Having become somewhat comfortable with simple phylogeny concepts and terms, delving into these two articles was a bit of an adventure. I remember tuning out in Biology class (I thought the Latin names for organisms showed how unlikely it was that I'd need to know the material - after all, I was Catholic and the church realized that Latin was silly and mass was no longer in Latin...so what was up with Vombatidae?!?! Or Canis Lupus?!?!). Phylum, Kingdom, huh? I never expected to end up using the information from Biology class. I was naturally interested in Science from an aerospace perspective, being the son of an engineer working for a commercial aviation company. I loved airplanes and NASA stuff. It seems it is never too late to get back into biology and science.

Tuesday, July 7, 2009

Modernizing the Tree of Life

I am in the process of reading papers & articles on the topic of Phylogenetics to acquire domain knowledge. I started with a topic I am familiar with: the Tree of Life.

Modernizing the Tree of Life
Elizabeth Pennisi, et al.
Science 300 1692 (2003);
DOI: 10.1126/science.300.5626.1692

I am not sure how most biologists & systematists feel today, but I am guessing the idea suggested here was something big in 2003. What idea? That all of life could be "barcoded" using one mitochondrial gene (cytochrome oxidase I). The article, in general, talks a bit about the field and how larger projects are going to radically change the landscape (this article was published the same year that CIPRES started). And this effort, barcoding organisms, could help move us toward a time when all of life could be easier & quickly identified with a small, Star Trek-like "bio-coder" device (something also suggested in David Hillis' Discovering Life on Earth talk to Villanova University). I doubt the relevance of this concept now having seen my former supervisor/mentor, David Maddison, practice a talk refuting that a specific group of beetles (descendents of Bembidion, which he studies) were not easily classified using any gene - let alone the mitochondrial gene suggested. I do find it interesting that there is an effort to strive for a unique identifier for organisms. Given that some researchers estimate there are 10 million undescribed species out there, it would seem that a hashing approach might be more feasible. Take, say, 5 or 10 genes - create a hashcode from them and then chose your favorite way to resolve collisions (or do nothing - just add them to a list). That is just a wild & naive guess - but it seems like barcoding is a pipedream.

The article still helped give me the mood of the community and an idea of the debates that exist. They also made an important point - researchers agree more than they disagree. So even if it seems there are numerous hotly debated arguments raging, there exists a large set of facts that they agree on.

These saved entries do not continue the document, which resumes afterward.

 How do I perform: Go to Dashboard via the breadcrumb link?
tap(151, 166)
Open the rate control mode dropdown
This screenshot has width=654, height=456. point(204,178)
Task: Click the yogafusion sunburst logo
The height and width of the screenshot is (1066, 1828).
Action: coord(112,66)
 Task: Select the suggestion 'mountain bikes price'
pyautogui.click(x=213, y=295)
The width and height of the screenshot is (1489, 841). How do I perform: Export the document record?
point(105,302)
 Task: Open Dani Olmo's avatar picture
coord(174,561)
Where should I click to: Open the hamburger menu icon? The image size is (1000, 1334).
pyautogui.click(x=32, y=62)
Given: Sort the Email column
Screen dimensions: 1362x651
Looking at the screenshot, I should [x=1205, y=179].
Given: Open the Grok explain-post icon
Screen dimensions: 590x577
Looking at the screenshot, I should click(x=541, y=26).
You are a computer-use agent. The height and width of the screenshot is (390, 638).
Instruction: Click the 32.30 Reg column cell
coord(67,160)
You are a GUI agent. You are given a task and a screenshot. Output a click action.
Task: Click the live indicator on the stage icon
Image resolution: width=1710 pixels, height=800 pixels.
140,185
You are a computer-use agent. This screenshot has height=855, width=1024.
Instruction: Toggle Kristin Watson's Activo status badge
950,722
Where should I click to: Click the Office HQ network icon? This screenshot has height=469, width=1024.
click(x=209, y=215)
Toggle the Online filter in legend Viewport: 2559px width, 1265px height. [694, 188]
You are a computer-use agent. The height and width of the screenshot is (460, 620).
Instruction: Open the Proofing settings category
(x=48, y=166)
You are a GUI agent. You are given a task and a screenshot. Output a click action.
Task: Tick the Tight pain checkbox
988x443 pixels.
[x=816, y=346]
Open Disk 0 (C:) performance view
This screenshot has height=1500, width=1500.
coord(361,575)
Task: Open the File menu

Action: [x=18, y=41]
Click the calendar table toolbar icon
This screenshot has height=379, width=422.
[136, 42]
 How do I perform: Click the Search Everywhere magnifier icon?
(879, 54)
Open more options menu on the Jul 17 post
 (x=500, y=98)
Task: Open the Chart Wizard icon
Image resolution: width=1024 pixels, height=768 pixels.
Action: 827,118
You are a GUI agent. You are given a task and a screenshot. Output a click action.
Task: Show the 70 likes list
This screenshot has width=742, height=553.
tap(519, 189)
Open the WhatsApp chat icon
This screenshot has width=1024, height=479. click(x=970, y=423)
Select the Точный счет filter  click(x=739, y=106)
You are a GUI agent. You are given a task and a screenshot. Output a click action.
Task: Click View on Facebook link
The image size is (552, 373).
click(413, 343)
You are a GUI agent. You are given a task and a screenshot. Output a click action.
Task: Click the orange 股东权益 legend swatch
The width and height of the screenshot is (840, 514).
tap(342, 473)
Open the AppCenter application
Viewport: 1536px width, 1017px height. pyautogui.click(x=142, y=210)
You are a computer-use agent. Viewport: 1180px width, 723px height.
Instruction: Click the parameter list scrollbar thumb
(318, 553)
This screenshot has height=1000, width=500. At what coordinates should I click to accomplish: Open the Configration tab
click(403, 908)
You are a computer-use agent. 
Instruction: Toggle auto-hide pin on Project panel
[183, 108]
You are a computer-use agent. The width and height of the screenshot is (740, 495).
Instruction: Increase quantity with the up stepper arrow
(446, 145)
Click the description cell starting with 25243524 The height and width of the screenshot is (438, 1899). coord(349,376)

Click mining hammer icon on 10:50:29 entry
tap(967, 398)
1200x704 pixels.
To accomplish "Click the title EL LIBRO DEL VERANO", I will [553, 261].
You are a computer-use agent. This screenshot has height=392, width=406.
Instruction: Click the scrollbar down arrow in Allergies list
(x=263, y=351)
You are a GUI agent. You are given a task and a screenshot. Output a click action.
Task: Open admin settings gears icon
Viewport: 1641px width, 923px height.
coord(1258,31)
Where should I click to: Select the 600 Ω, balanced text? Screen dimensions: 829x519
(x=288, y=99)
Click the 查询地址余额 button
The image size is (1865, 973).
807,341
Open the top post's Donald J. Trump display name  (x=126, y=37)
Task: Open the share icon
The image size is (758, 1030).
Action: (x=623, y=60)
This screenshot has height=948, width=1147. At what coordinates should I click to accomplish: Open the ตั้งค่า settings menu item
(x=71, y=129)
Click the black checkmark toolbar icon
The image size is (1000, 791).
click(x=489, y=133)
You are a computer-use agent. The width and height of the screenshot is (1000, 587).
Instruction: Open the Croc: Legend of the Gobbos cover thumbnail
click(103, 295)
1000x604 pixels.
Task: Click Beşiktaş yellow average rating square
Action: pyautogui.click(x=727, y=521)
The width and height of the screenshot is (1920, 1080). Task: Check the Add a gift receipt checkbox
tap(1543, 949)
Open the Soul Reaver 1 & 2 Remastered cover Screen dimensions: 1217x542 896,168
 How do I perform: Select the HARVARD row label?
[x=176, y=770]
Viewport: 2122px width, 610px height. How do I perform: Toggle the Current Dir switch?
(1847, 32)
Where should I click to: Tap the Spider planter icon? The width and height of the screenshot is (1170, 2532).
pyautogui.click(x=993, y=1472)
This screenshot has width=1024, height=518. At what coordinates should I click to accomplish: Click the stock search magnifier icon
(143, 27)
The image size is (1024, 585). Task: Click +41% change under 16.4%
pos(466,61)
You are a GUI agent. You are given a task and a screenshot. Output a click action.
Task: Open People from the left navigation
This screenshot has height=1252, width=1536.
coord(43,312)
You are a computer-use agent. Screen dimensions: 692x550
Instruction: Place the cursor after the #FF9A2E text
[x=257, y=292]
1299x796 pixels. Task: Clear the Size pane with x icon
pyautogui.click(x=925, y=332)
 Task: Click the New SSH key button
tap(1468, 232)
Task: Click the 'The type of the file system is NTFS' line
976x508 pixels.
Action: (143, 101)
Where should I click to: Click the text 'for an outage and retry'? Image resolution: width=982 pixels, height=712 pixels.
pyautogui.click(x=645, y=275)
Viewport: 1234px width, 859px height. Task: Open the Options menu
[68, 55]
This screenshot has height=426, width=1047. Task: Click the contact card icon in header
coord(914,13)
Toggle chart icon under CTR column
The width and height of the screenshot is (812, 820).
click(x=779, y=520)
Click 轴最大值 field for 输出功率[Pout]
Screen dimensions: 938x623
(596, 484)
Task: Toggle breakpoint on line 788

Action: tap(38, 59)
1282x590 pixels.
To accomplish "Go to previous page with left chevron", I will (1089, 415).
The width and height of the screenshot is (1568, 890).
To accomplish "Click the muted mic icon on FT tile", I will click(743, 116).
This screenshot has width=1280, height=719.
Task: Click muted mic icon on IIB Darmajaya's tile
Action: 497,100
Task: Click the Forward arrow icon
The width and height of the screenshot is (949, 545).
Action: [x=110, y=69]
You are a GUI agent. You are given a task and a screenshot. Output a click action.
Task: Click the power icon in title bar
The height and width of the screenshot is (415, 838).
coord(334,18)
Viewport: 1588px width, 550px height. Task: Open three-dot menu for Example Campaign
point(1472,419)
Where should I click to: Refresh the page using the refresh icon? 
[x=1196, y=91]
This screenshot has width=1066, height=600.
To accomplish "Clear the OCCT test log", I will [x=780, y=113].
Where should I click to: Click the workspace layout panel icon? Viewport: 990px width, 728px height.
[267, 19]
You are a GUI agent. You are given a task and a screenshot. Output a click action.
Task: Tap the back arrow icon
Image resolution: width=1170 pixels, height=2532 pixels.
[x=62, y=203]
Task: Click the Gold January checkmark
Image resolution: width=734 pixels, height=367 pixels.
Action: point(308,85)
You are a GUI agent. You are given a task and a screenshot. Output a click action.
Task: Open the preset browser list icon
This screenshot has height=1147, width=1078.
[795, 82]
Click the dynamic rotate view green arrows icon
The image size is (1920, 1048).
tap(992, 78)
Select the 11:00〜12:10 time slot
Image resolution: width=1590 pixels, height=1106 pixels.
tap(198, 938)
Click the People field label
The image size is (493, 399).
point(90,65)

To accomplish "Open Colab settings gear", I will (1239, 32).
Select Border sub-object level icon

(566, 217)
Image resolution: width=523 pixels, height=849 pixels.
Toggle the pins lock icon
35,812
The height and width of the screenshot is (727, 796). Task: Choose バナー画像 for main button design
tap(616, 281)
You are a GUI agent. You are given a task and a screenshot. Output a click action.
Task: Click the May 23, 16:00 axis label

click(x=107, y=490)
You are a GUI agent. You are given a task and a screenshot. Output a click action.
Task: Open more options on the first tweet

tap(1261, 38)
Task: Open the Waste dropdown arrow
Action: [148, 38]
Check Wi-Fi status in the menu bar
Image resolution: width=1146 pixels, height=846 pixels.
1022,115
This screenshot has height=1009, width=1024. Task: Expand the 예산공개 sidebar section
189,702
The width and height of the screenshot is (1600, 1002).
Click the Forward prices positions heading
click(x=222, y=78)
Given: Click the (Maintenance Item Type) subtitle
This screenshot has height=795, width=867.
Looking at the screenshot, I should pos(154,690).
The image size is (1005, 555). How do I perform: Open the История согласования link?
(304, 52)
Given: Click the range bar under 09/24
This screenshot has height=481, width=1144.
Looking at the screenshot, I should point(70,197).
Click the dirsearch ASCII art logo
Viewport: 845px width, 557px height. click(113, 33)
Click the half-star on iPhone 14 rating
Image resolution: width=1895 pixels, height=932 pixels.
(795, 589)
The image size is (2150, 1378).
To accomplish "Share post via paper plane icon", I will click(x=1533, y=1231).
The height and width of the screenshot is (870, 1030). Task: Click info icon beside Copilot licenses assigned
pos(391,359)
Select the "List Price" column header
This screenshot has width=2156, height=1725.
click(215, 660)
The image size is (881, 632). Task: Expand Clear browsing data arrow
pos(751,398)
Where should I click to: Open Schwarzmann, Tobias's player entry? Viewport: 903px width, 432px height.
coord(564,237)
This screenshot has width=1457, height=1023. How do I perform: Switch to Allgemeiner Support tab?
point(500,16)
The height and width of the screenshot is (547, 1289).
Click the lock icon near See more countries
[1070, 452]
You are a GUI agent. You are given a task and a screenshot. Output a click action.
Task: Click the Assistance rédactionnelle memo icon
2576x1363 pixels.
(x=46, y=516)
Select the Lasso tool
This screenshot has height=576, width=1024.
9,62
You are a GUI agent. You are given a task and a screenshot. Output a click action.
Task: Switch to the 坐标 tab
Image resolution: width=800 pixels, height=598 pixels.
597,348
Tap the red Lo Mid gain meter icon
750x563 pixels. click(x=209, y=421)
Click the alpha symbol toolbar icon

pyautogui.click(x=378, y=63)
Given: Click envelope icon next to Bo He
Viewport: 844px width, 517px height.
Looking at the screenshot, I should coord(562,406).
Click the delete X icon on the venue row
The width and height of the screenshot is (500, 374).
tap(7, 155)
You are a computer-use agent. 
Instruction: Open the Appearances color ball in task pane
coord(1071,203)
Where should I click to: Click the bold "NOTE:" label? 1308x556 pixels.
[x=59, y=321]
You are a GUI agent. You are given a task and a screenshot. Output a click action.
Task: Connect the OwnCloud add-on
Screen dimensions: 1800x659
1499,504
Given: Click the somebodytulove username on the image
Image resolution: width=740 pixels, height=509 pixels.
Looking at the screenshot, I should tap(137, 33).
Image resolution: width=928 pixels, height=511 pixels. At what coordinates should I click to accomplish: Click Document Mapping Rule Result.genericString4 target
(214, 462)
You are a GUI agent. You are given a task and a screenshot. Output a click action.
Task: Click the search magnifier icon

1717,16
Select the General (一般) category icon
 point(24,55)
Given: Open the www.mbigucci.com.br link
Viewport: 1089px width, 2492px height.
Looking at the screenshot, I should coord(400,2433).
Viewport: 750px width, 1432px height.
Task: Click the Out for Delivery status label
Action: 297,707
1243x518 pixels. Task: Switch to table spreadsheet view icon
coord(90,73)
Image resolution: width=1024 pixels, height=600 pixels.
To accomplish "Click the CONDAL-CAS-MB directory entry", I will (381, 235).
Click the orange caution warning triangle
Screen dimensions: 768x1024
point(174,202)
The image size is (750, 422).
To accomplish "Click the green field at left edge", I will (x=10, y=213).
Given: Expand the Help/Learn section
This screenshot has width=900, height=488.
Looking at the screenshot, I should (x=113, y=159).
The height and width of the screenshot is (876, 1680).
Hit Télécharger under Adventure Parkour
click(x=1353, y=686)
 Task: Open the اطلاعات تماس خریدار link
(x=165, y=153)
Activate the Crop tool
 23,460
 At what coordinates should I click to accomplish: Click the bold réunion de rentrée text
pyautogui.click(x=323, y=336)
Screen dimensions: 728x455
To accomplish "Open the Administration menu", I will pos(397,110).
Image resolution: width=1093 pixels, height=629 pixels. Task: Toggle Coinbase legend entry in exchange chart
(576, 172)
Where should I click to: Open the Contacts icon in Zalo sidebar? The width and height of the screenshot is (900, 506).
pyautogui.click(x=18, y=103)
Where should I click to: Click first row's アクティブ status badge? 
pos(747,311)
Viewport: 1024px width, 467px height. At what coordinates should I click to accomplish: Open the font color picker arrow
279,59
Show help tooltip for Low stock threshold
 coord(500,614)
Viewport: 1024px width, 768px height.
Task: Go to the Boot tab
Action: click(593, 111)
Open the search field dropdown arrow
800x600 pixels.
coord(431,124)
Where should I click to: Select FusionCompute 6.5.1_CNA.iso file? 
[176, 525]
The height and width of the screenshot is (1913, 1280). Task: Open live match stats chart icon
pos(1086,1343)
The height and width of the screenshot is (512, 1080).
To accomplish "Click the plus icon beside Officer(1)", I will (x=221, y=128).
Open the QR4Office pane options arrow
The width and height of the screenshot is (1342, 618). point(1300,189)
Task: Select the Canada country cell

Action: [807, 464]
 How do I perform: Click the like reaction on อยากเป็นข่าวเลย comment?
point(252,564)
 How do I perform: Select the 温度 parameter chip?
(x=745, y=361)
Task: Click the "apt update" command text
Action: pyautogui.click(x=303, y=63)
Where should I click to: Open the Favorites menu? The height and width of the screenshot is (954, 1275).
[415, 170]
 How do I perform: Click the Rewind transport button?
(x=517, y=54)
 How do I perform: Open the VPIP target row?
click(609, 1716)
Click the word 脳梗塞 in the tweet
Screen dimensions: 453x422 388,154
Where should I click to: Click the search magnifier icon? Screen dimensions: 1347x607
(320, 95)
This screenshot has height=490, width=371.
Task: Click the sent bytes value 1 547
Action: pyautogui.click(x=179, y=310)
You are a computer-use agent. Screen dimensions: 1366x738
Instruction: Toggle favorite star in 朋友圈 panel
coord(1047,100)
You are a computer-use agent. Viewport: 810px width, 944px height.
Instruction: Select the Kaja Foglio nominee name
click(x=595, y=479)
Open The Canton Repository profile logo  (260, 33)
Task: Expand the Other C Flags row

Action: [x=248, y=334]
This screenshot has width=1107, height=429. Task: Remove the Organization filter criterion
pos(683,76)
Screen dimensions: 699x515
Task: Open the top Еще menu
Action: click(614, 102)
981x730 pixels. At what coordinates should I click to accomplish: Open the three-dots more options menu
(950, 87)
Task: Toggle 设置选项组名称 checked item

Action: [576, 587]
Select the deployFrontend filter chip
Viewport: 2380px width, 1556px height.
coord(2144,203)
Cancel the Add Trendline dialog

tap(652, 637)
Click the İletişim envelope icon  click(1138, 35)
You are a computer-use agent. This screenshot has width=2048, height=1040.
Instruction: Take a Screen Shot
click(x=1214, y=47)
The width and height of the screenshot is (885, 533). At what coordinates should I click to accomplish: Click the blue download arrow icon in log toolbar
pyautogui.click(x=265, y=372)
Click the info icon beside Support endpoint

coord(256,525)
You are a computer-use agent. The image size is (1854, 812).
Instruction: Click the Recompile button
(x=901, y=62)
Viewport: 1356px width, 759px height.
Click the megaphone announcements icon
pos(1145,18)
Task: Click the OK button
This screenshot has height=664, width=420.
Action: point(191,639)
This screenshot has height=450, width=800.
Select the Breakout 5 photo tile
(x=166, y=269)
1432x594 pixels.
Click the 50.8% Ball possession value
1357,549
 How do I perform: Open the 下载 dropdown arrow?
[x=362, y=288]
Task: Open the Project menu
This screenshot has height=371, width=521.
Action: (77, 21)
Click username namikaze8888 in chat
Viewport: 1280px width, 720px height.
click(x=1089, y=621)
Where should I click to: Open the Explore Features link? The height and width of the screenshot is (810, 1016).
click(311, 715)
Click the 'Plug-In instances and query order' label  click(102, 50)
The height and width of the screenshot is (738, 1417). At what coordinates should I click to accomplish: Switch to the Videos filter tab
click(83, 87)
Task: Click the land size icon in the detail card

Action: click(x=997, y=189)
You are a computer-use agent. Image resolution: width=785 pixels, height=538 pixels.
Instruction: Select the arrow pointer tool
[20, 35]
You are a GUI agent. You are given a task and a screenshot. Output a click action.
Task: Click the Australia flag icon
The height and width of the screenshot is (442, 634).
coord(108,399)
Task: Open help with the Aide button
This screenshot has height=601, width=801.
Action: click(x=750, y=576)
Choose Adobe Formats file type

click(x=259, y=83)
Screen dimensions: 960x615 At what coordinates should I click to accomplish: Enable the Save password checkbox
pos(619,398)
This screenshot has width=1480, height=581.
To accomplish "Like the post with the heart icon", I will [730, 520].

For me, the sidebar on the construction of the Tree of Life for plants was probably the highlight. I had heard some mention of Deep Green - but was not really clear on the project or the purpose of it. So now I can queue up another article to read (Science, 13 August 1999) and a project to research. I thought the view of the plant science community was also interesting to see:
"...plant people have a good handle on all sorts of data, almost to the point of being truly comprehensive,” says John Gittleman, an evolutionary biologist at the University of Virginia,Charlottesville.
Having good data is one thing, but sharing it with the rest of the community is really the goal. You see that with efforts like NESCent's Hackathon on Database Interopability. It's good to know the data is there; it sounds like Deep Green, Deep Gene, Deep Time, and Deepest Green have the community in a good position. I can see why the push for a cyberinfrastructure would follow those advancements.

Another good piece of insight was that supertrees are not all that useful. I have a bit of a background with phylogenies (having worked on the Tree of Life Web Project). But I thought supertrees would be helpful to researchers:
“Supertrees don’t have much value,” says Ward Wheeler
He said that they're just 'summaries of summaries.' Supertrees are easier to build, but if they have no value then they're pointless to construct.